++++ Exercise data ++++
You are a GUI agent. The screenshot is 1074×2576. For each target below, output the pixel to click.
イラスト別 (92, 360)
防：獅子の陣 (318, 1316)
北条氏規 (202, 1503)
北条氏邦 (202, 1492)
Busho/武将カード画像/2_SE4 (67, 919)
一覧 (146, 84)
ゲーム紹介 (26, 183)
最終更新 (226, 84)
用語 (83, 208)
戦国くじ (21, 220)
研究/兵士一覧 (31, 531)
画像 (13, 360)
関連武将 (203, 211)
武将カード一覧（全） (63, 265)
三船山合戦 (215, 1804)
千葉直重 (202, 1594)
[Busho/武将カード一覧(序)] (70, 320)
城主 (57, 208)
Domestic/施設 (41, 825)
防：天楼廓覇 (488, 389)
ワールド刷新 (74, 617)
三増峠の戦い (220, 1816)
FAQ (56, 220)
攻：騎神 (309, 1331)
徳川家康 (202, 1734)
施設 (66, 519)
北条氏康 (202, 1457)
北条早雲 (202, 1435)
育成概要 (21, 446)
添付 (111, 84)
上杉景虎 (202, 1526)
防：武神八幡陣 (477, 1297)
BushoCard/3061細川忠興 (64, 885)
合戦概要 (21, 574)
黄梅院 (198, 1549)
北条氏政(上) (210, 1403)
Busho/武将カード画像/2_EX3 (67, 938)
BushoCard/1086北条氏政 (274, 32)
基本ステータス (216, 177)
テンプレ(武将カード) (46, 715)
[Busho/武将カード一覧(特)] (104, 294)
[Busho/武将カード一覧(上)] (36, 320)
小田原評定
++++
Activity: Whenever the string "武将カード一覧" turns up in a line of the data, copy that line.

Exercise output:
武将カード一覧（全） (63, 265)
[Busho/武将カード一覧(序)] (70, 320)
[Busho/武将カード一覧(特)] (104, 294)
[Busho/武将カード一覧(上)] (36, 320)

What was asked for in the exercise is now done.